▸ Task prompt
From the line containing "Task: Open the notification bell icon" through the last line of the records below, output every line exactly as it appears, but leave out the pictures.

▸ Source material
========================================
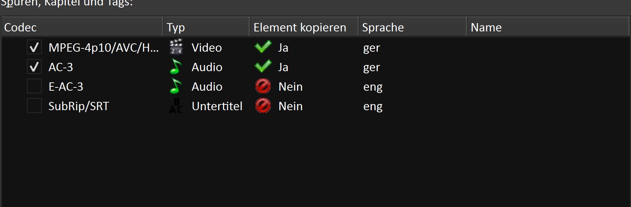The image size is (631, 207).
Task: Uncheck the AC-3 audio track checkbox
Action: coord(34,67)
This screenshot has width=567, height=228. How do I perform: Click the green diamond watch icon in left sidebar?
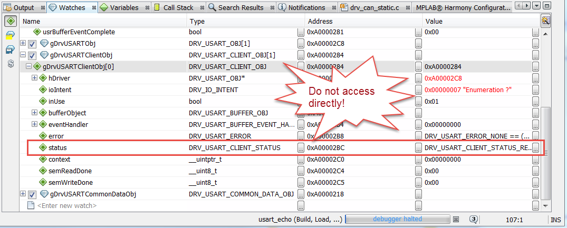10,22
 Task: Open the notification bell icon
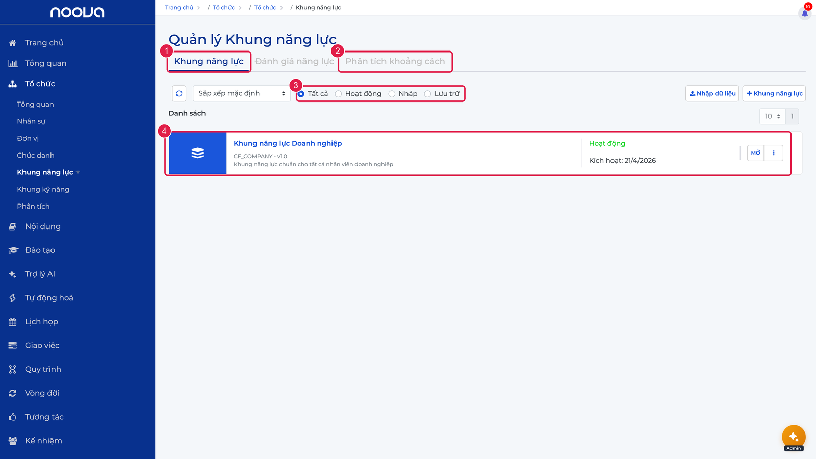coord(805,13)
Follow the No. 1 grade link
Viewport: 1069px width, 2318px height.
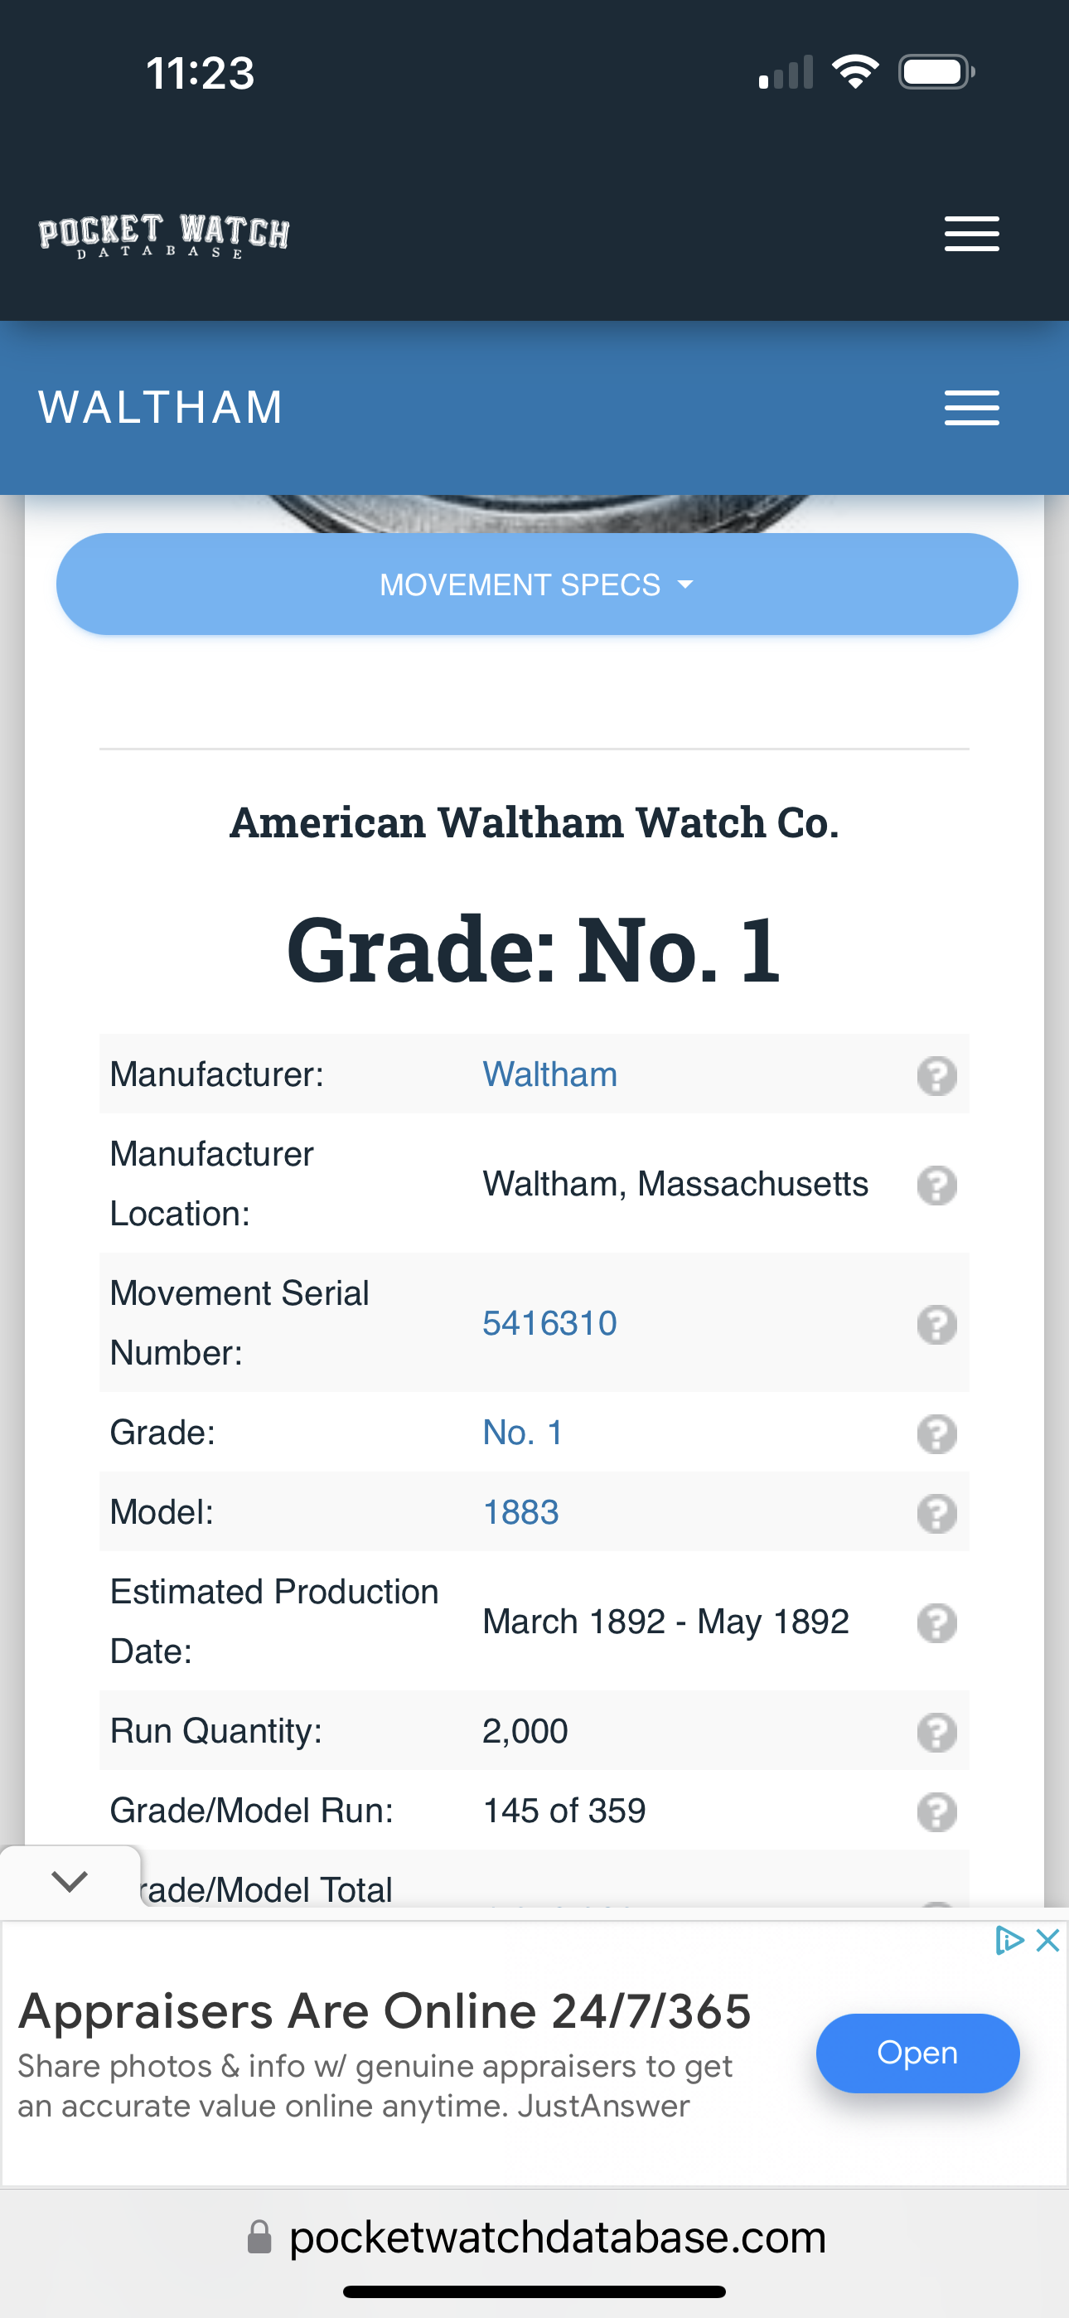point(523,1433)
========================================
▸ Result
 Task: Open the notification bell icon
coord(805,13)
Follow the No. 1 grade link
Viewport: 1069px width, 2318px height.
point(523,1433)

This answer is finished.